Last night I went to a party in Auroville, southern india. Outdoors - lit by christmas lights strung between trees, with a dirt floor and cast concrete tables with inlaid mosaic.

My neighbours over the Middle Eastern dinner were a couple of Australians and she was studying how people relate, or don't, to their national identity. She talked about a couple she'd met, she French/German born in India; he Mexican/Canadian; their kids in theory could have five passports at birth. (Two more than me).

So I looked around - I was sitting with an Ecuadorian; German; South African & Faroe Islander (part of Denmark). The musicians were a Portuguese couple playing West African Kora and Imbira (harp and thumb piano);

About half the party were Indian - mostly Tamils - Indian nationality itself is complex; people identify with the state their family is from. So many are quadri-lingal (the state of their family; their residence; English & Hindi).

Among the other people I knew well at the party were 4 African nationalities; 6 European & 1 South American. I'm sure I could have counted many more if I'd known the nationality of  more of the people there, but then I wonder how much each of these people identifies with their country of birth?

We danced on a dirt floor; listening the approaching thunder and lightning of a monsoon storm.
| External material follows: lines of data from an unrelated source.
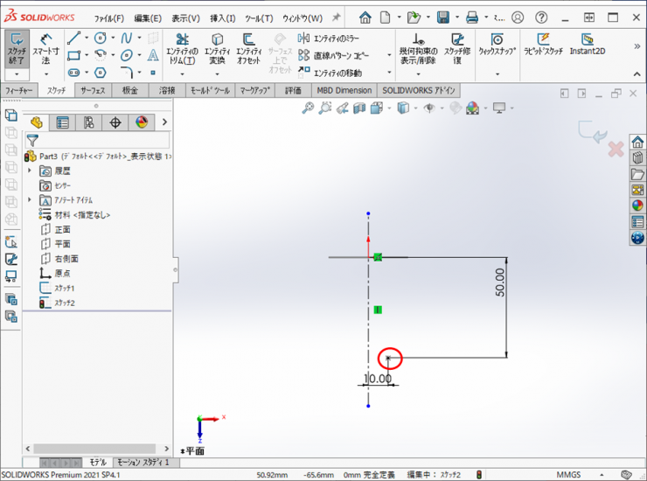Open the 挿入(I) insert menu
This screenshot has height=481, width=647.
pos(222,18)
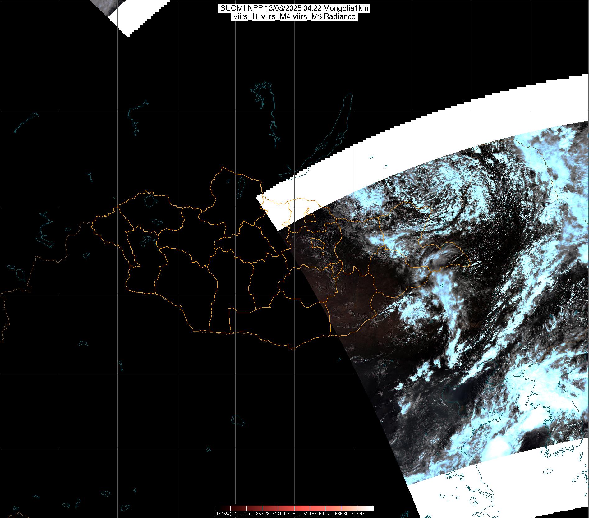Click the -0.41W/(m^2.sr.um) units label

[233, 514]
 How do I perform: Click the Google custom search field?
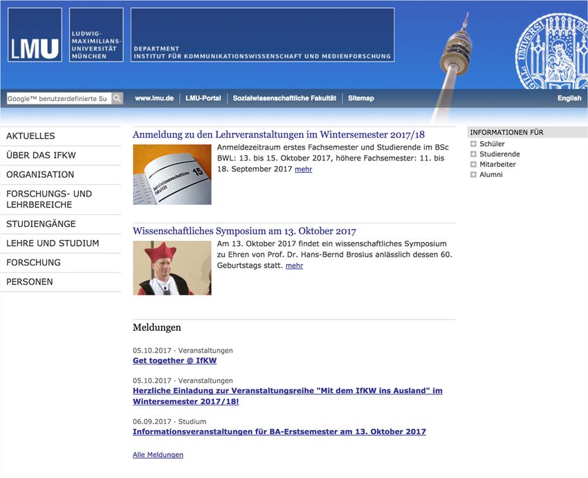point(58,98)
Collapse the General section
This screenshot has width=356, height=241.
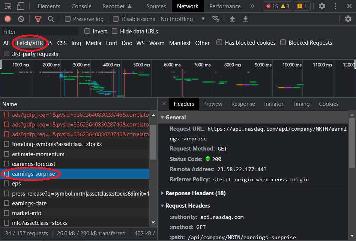pos(175,117)
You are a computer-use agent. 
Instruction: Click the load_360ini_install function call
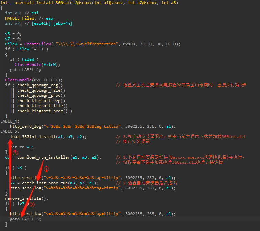pos(33,137)
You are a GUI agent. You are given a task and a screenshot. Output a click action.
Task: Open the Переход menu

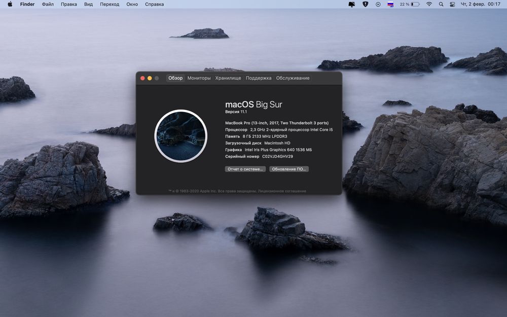(110, 4)
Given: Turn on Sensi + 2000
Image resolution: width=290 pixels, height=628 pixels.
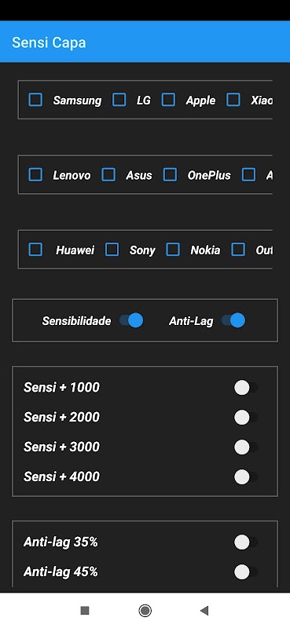Looking at the screenshot, I should [246, 418].
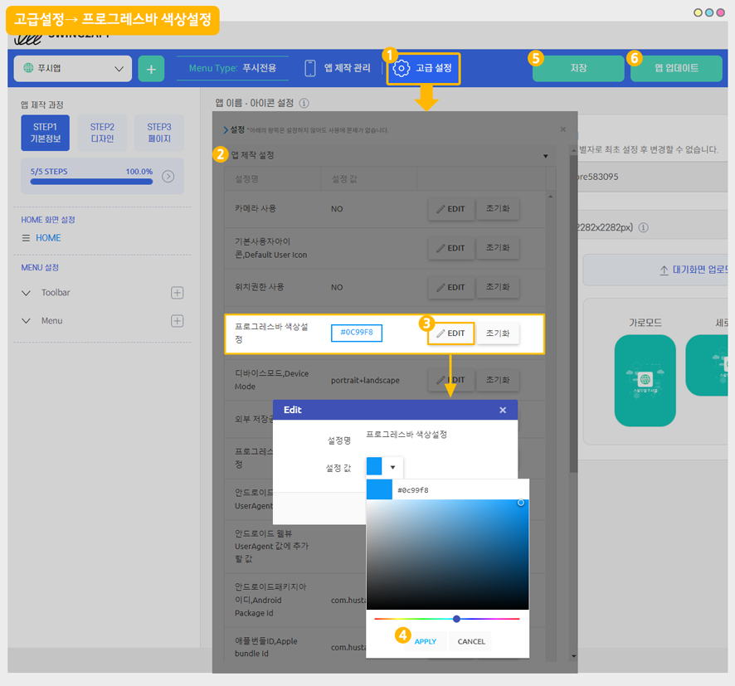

Just as I was thinking that I couldn't be further from home, the DJ put on Wild Marmalade, a high energy didgeridoo band from back home in Byron Bay, I know the musicians, have danced to them at many small gigs in village halls. Yes - I identified through them with Byron; identified to a sense of place; to people I know - though not to its location as part of Australia.

I don't know where the DJ got their music, but he obviously liked the band, and played several tracks, so by the time its first few drops arrived we were so hot from dancing we didn't care.